Ad intervenire è il Movimento civico “Insieme si cambia”, neonato sodalizio santagatese costituitosi qualche giorno addietro con l’intenzione di “ascoltare il territorio e supportare l’attività dell’omonimo gruppo consiliare”. 

“Il gruppo consiliare “Insieme si cambia” – prosegue la nota inviata dal Coordinamento – aveva chiesto all’Amministrazione comunale di valutare la convocazione di una seduta dedicata sulla questione ma la proposta, essa stessa parte integrante di un precedente ordine del giorno, era stata respinta dal voto della maggioranza. Diversi Centri limitrofi hanno già deliberato il “no” a possibili sperimentazioni sul territorio, solo il nostro Ente pare mostrarsi favorevole.
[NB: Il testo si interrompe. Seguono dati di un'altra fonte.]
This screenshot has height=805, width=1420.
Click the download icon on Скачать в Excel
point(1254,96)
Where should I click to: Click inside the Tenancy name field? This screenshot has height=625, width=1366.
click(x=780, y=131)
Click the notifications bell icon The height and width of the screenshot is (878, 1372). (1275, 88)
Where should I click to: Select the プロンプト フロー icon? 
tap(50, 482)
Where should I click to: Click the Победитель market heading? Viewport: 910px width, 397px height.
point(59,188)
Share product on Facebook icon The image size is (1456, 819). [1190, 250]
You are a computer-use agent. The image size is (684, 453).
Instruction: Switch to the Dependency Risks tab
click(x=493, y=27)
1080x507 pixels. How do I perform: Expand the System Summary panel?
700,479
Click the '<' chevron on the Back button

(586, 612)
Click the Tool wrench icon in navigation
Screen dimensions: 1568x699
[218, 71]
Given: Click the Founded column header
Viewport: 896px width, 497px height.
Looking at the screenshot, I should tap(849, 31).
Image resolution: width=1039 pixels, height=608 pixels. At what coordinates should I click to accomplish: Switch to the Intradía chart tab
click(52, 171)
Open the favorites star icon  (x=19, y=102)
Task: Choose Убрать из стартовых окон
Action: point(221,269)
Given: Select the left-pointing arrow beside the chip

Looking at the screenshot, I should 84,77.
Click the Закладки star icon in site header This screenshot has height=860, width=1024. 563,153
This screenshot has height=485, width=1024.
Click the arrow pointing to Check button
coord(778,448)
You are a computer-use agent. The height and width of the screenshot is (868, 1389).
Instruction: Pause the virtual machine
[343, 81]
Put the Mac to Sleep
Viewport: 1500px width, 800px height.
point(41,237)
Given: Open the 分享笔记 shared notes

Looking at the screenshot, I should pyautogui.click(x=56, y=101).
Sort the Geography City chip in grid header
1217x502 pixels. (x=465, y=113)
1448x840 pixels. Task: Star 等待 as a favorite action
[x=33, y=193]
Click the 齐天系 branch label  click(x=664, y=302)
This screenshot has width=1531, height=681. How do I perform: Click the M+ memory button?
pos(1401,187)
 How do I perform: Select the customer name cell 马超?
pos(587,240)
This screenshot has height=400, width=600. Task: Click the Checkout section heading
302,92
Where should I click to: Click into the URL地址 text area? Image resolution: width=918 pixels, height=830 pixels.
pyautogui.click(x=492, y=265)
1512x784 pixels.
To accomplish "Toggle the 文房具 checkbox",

Mancano conclusioni scientifiche certe sulla tematica sebbene le prime indicazioni non tranquillizzino rispetto ai possibili danni a carico della salute umana. Nell’attesa di elementi più solidi, non comprendiamo il motivo per il quale i cittadini santagatesi debbano, di fatto, fare da cavia. Non diciamo “no” alla 5g, diciamo solamente che sarebbe preferibile soprassedere ed attendere indicazioni più valide che solo il tempo e la statistica potranno dare. Intanto, dobbiamo registrare come la maggioranza sia stata sorda alle sollecitazioni poste in essere dalla minoranza consiliare decidendo di alzare la barriera dei numeri e non acconsentendo di portare la riflessione, in modo più approfondito, tra i banchi del parlamentino. Come Movimento civico “Insieme si cambia” saremo presenti, giovedi 12, ben lieti di prendere ascolto dei vari interventi”.